Testing MPI index 4 of 8 on hostname beaglebone2
Testing MPI index 7 of 8 on hostname beaglebone2
Testing MPI index 5 of 8 on hostname beaglebone3
Testing MPI index 6 of 8 on hostname beaglebone1
Testing MPI index 1 of 8 on hostname beaglebone2
Testing MPI index 3 of 8 on hostname beaglebone1
Testing MPI index 2 of 8 on hostname beaglebone3
Testing MPI index 0 of 8 on hostname beaglebone1
Process sum is 28

Additional Projects

While MPI is a fairly straightforward starting point, a lot of people are more familiar with Hadoop. To test out Hadoop compatibility, I downloaded version 1.2 of Hadoop (hadoop-1.2.1.tar.gz) from the Hadoop downloads at http://www.apache.org/dyn/closer.cgi/hadoop/common. After following the basic set up steps I was able to get it running simple jobs on all nodes. Hadoop, however, shows a major limitation of the BeagleBone which is the speed of SD cards. As a result, using HDFS for jobs is especially slow so you may have mixed luck running anything this is disk IO heavy.
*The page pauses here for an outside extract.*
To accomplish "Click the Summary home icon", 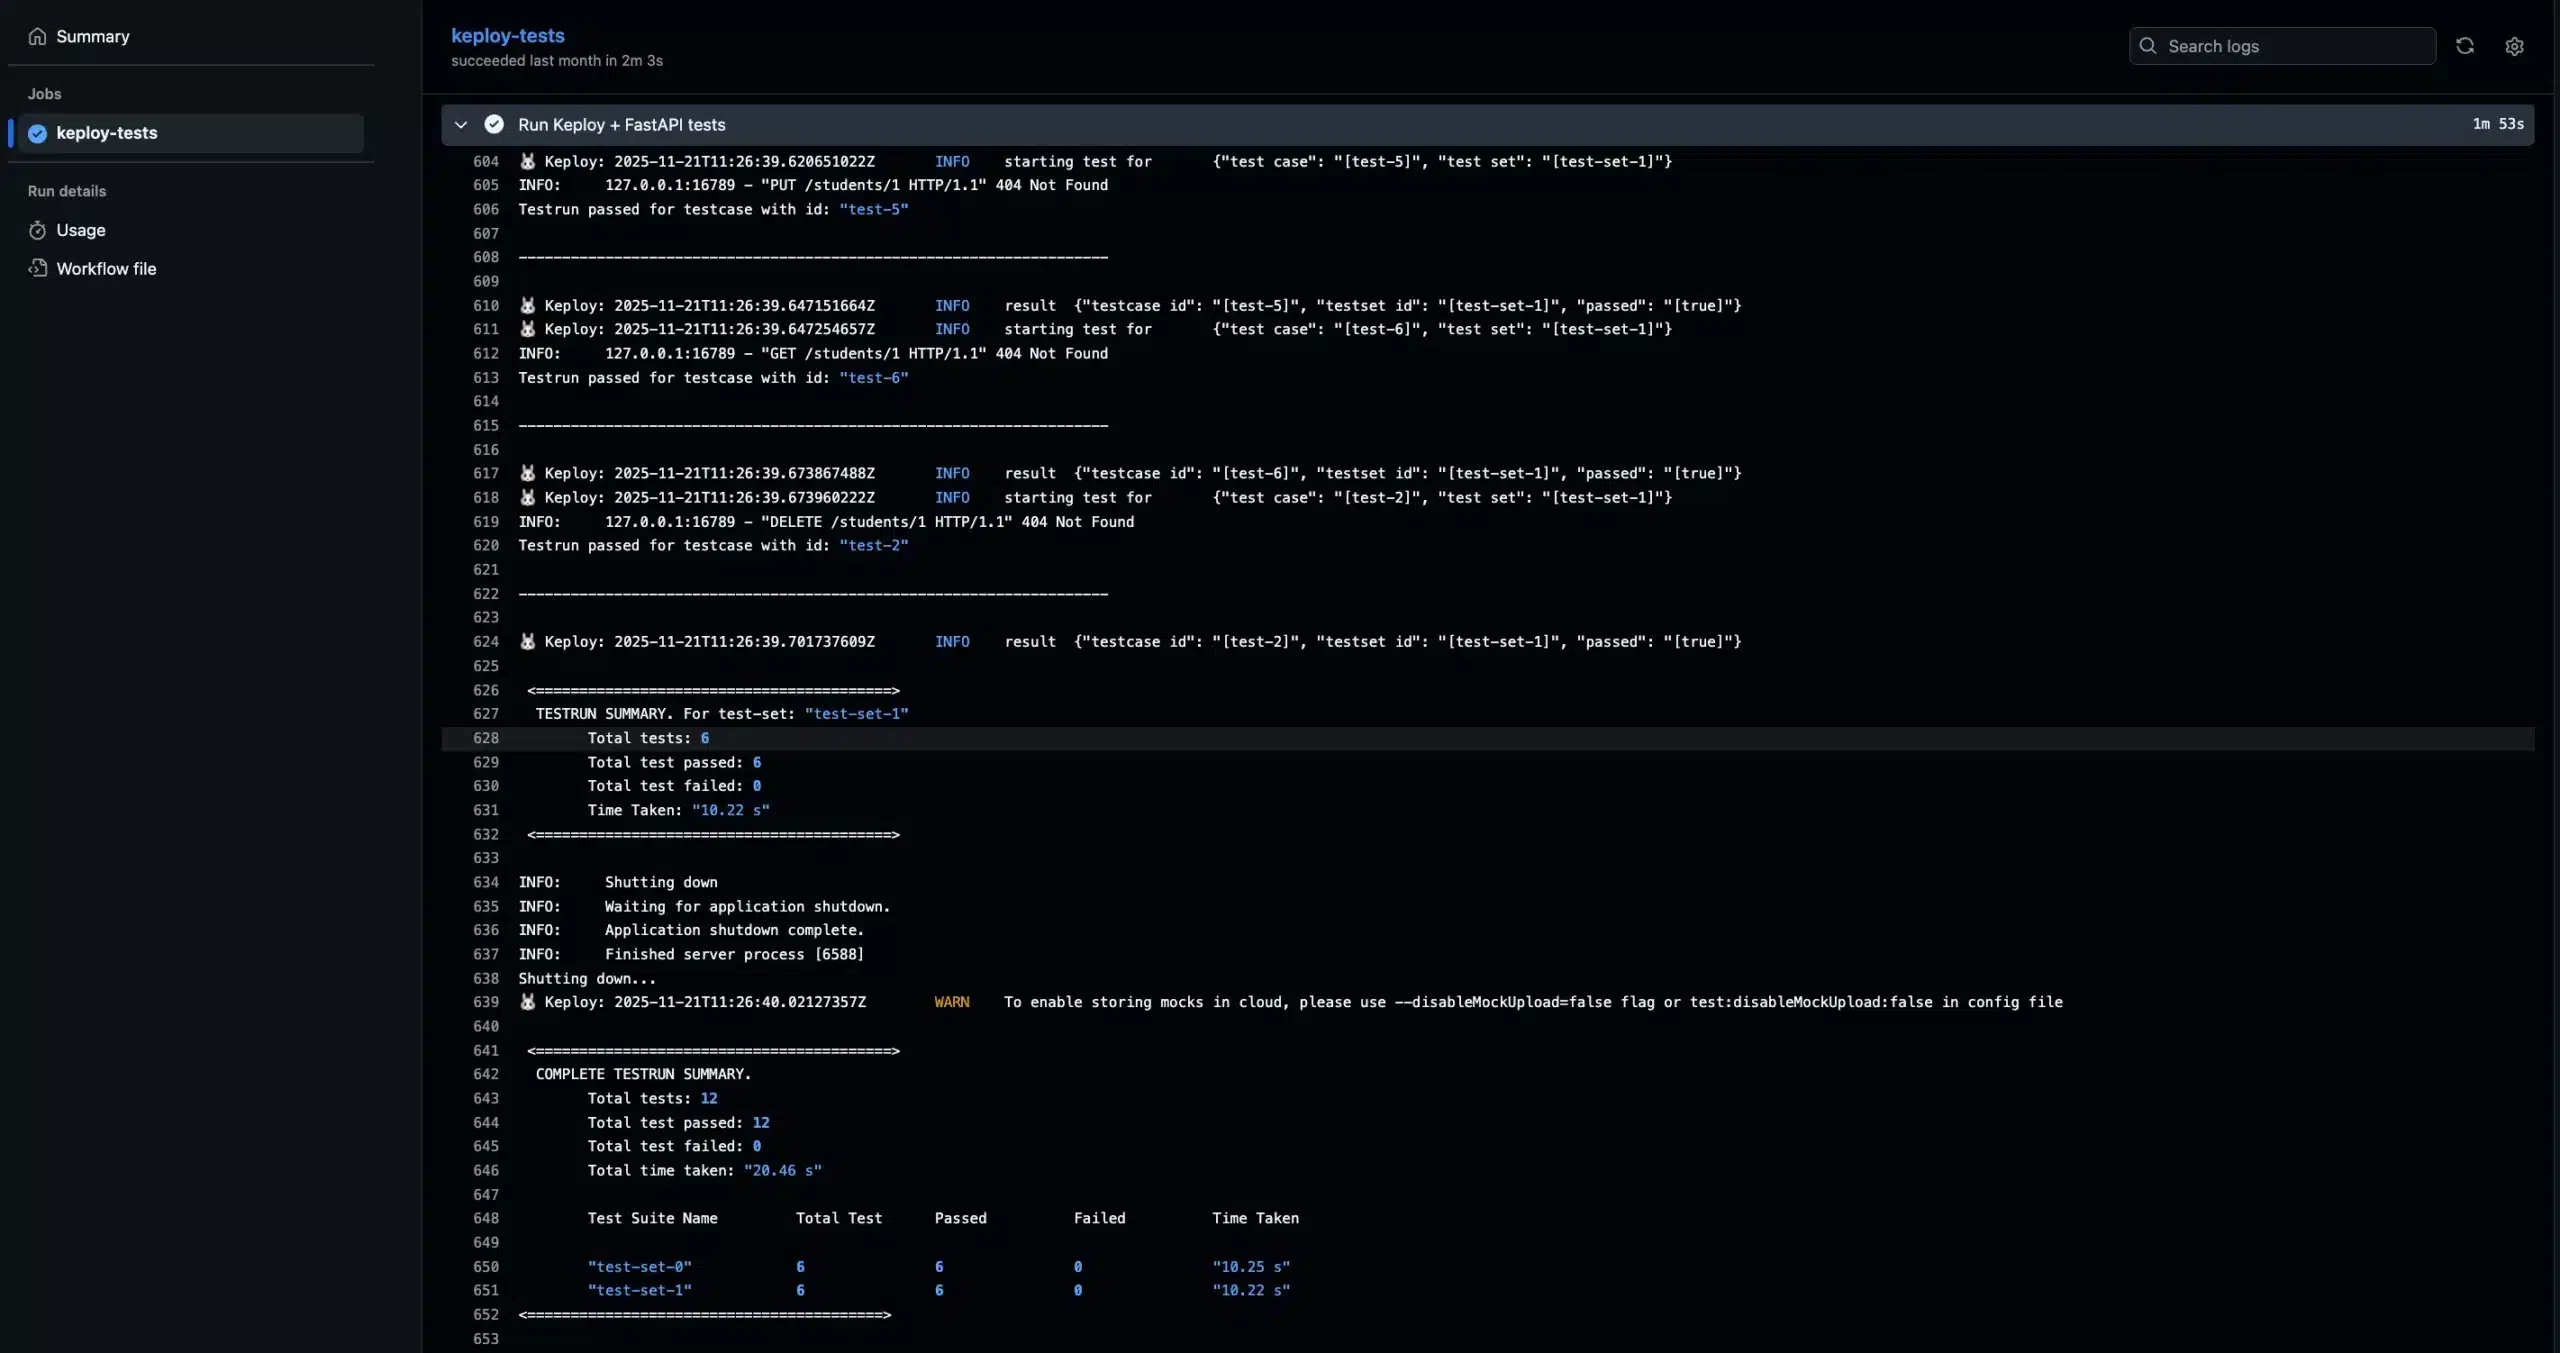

Another great use of the BeagleBones are as web servers and code repositories. It is very easy to install Git and Apache or Node.js the same as you would on other Ubuntu servers. Additionally you can install Jenkins or Hudson to create your own personal build server. Finally, you can utilize all the hookups of the BeagleBone and install xbmc to turn a BeagleBone in to a full media server.

The Future

In addition to single core boards such as the BeagleBones or Raspberry Pi, there are dual core boards starting to appear such as Pandaboard and Cubieboard with likely more on the way. The latter is priced only a little higher than the BeagleBone, supports connecting a 2.5 inch SATA hard disk and features a dual core chip in its latest version. Similar steps to those performed here can be used to set them up, giving hobbyists like me some really good options for home server building. I encourage anyone with the time to try them out and see what you can create.